Here's a fairly simple way to explain agile programming: When cleaning your apartment, you can either clean it bit by bit so that you keep a reasonable amount of cleanliness all the time - or you can just let it be, and then have big cleaning days.
With the first, agile, method you need to maintain strong discipline and actually make the effort of keeping things clean, even though it isn't fun. The second method, is a lot easier day-to-day, but the cleaning day is usually a source of agony to all participants. Neither method is inherently superior to the other, but they have different advantages and disadvantages.

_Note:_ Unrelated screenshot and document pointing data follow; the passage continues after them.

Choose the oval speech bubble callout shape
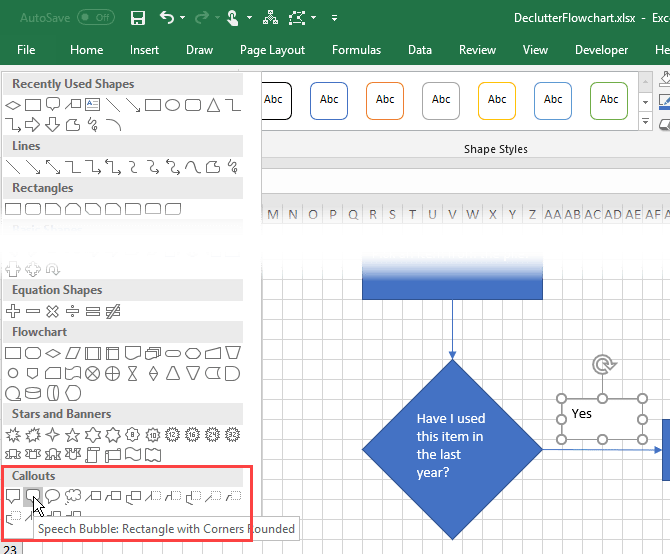Image resolution: width=670 pixels, height=554 pixels. [x=52, y=495]
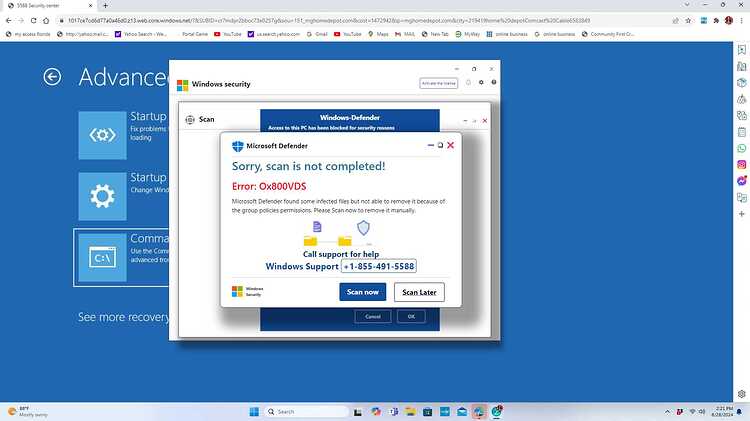The width and height of the screenshot is (750, 421).
Task: Open the browser three-dot menu
Action: coord(742,21)
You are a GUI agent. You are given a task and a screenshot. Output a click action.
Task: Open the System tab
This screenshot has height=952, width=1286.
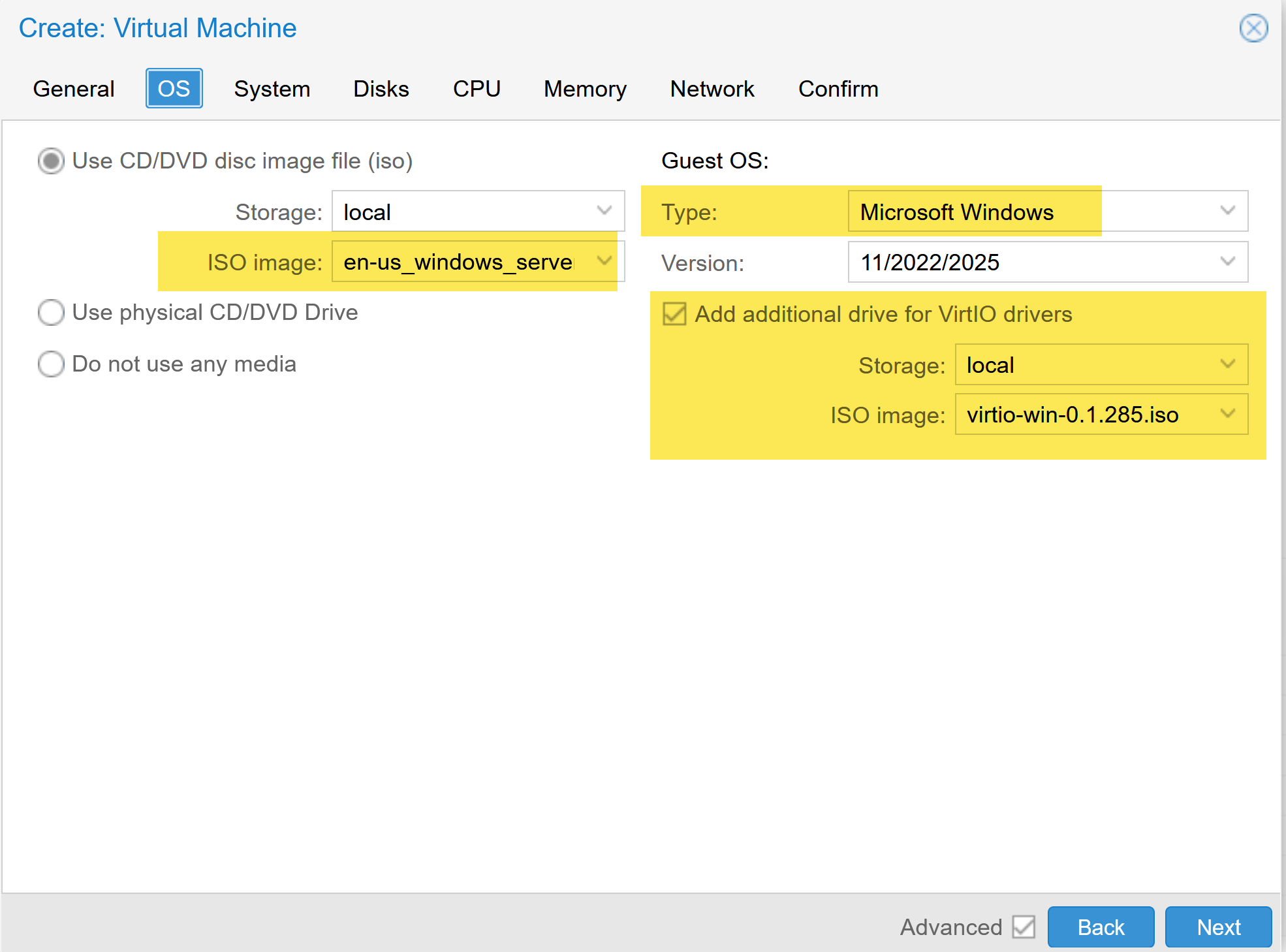(x=272, y=89)
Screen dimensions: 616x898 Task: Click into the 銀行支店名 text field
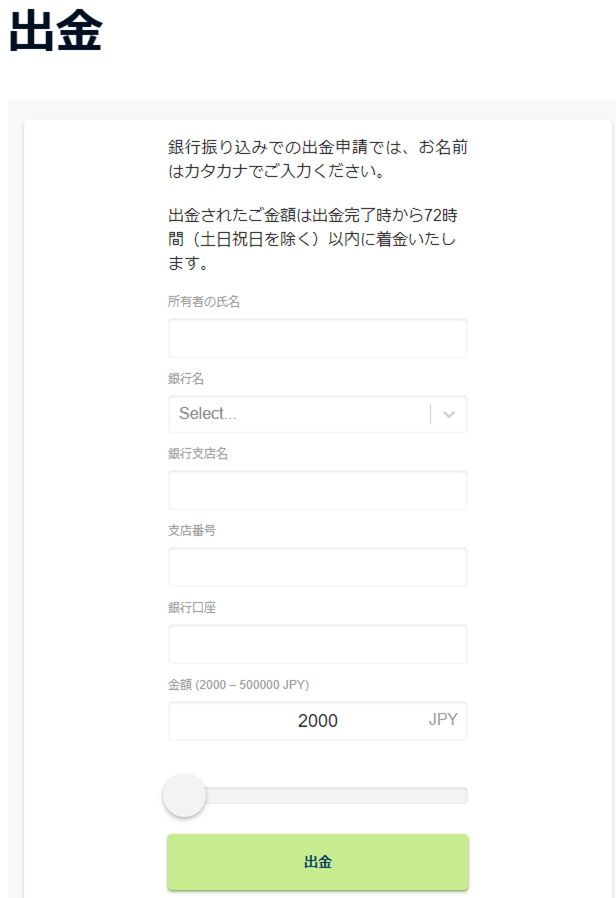click(318, 490)
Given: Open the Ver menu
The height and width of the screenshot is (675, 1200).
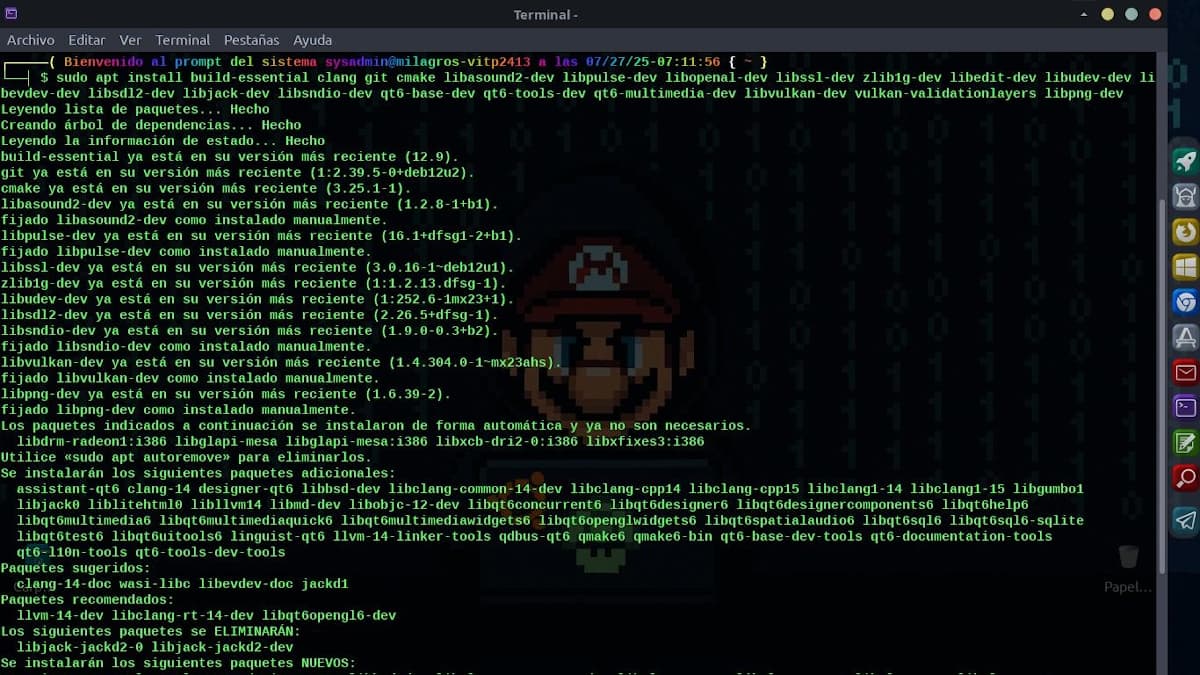Looking at the screenshot, I should coord(130,40).
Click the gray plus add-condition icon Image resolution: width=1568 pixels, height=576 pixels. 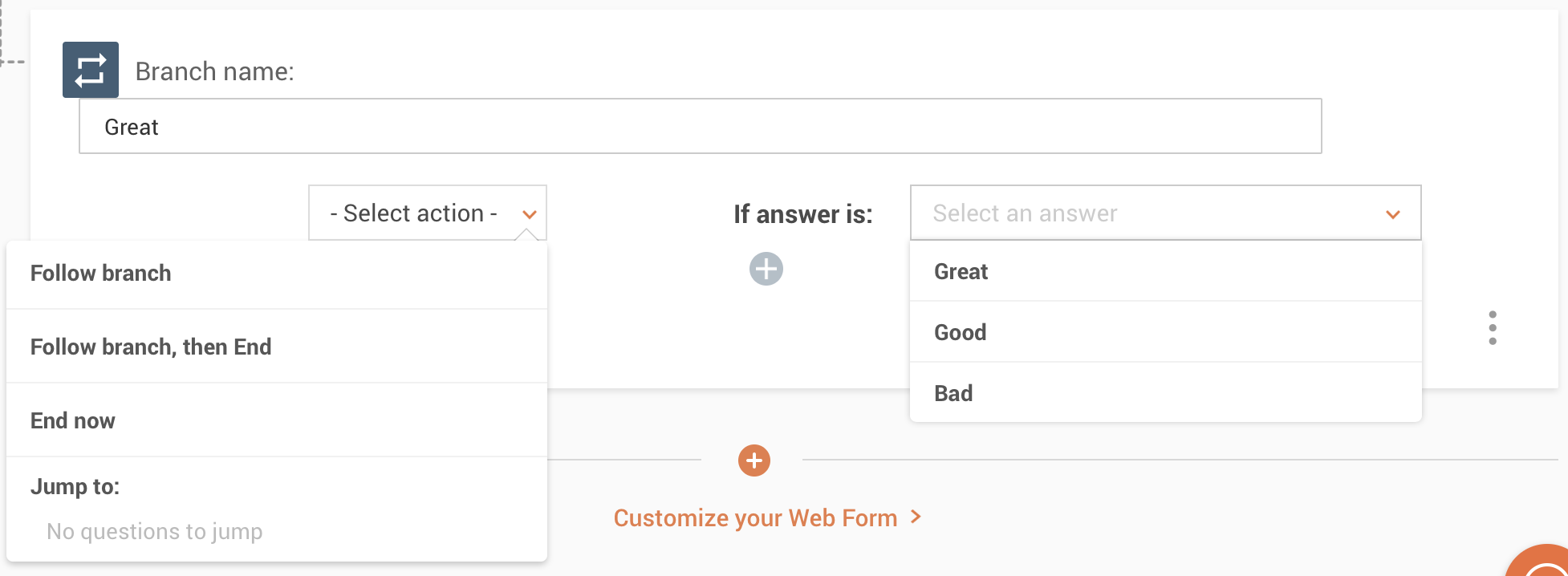[x=766, y=269]
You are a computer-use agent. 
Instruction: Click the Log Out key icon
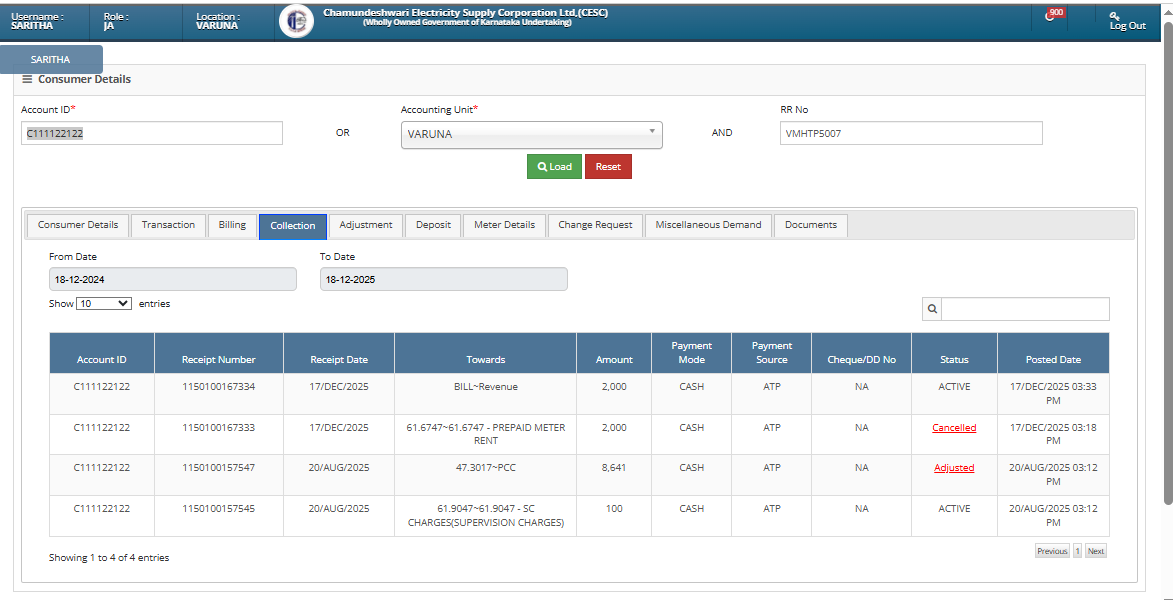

For example, if you have surprise guests, or your spouse arrives a few hours early (ahem), the agile method of keeping the house clean all the time works well. The house is already in a good shape - just do some dusting and that's it. With the second method, you will find yourself apologizing for your messy apartment many, many times. Or out of laundry detergent just when you need it. On the other hand, the second method works really well if you don't spend a lot of time in the house, and/or if you have contractors, er, a hired cleaner coming in every week.
Agile methods can usually cope with changed plans, schedules and scope - but they require a lot of discipline to maintain, and they're not necessarily fun. The laissez-faire methods may be fun, but they're inherently brittle when it comes to change. Waterfall (=doing lots of planning what to clean before actually doing any cleaning) is usually brittle and NOT fun ;-).
There's a bit of a public debate here in Finland again: a Green city council Kaisa Rastimo member asked the police to investigate whether a Pirate Party member had broken the law by reposting some comments she did on a public mailing list. She apparently doesn't quite know what the problem is (she keeps hovering between libel and email confidentiality), but asked the police to figure it out anyway.
Ok, so it's kind of fun to laugh at people who don't quite get the Internet. I'm personally kind of pissed at the Green party, who doesn't seem to be able to pull any coherent opinion on these internet things and tends to treat them as matters of conscience more than a party line. Not even individuals in that party seem to be able to form a defensible opinion.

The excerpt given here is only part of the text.